A haulage firm has said it is struggling to fulfil supermarket orders as the UK faces a shortage of drivers.

The Road Haulage Association (RHA) estimates there is a shortage of about 100,000 drivers, with the pandemic adding to pre-existing problems.

The organisation has said the sector has now reached "crisis point".

Laura Salt, operations manager at a firm in Burton upon Trent, said there was a danger of a "knock-on effect with getting food on the shelves".

"We've got the trucks, but we just haven't got the drivers," she said.

Steve Fellows Haulage Services Ltd has a contract with a major supermarket chain and runs 15 vehicles.

Ms Salt said the Staffordshire firm was "struggling" to cover deliveries and had recently lost three European drivers, who had returned to their home countries.

"It's due to the paperwork and all the stuff that goes with staying in the UK. They just thought it was easier to go back home," Ms Salt said.

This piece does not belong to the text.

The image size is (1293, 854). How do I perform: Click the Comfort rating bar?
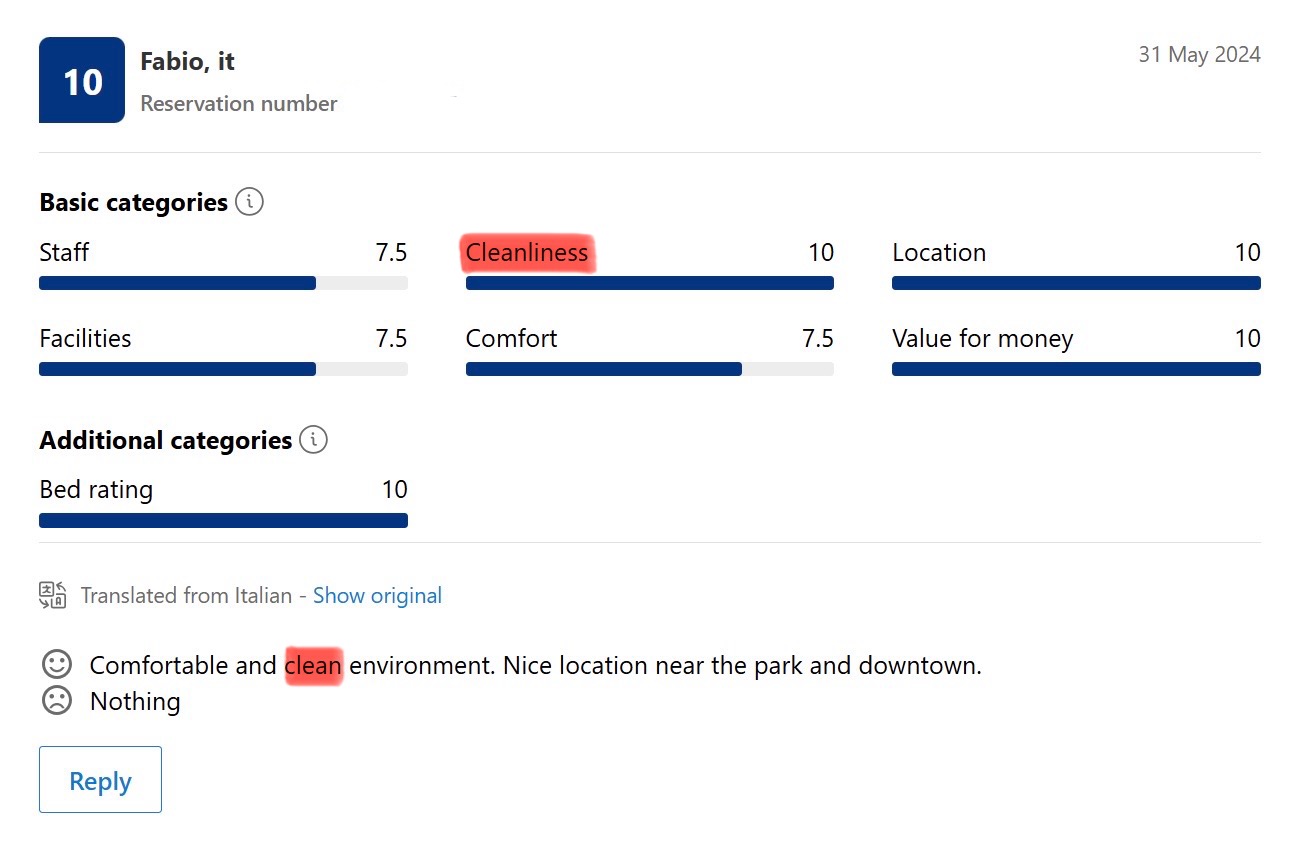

A shortage of staff has meant the owner of the business, Steve Fellows, has been forced to drive himself, spending more time on the road than in the office.

Image source, Getty Images
Image caption,
David Malcolm said despite the firm offering wages of £50,000 a year, other drivers were just using it as a bargaining chip with their current employers

David Malcolm, who runs operations at Virginia Transport and Warehousing, in Tamworth, has also recently been swapping his computer for a truck cab.

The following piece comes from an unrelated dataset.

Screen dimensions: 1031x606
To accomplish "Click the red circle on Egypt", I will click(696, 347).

He said essential nightly deliveries, including car parts, was all the firm could manage at the moment.

Drivers being 'pinged'

"We could do with another 15 men to run the place as we'd like to run it," he said.

"We've also drivers who are getting 'pinged' [by NHS Track & Trace]. We've got boys back on Monday who have been off for 10 days."

A survey by the RHA highlighted Brexit, long working hours, as well as the high cost of training and getting licences as among the reasons for the shortage of drivers.

"It costs about £7,000 to train to be a lorry driver and the average unemployed [person] or school leaver can't afford that money," Rod McKenzie, from the RHA, said.

He also said the government's temporary measure of extending working hours was a "terrible idea", with work-life balance being a known barrier to attracting new drivers and retaining current ones.

He added it was "not good for their [drivers'] safety" and "not good for road safety".

The government has previously said the move would give flexibility to drivers to make slightly longer trips.

It said driver safety must not be compromised and operators must notify the Department for Transport if the relaxation is used.

Transport Secretary Grant Shapps said the government had also "ramped up" the number of driving tests available and would consider other measures.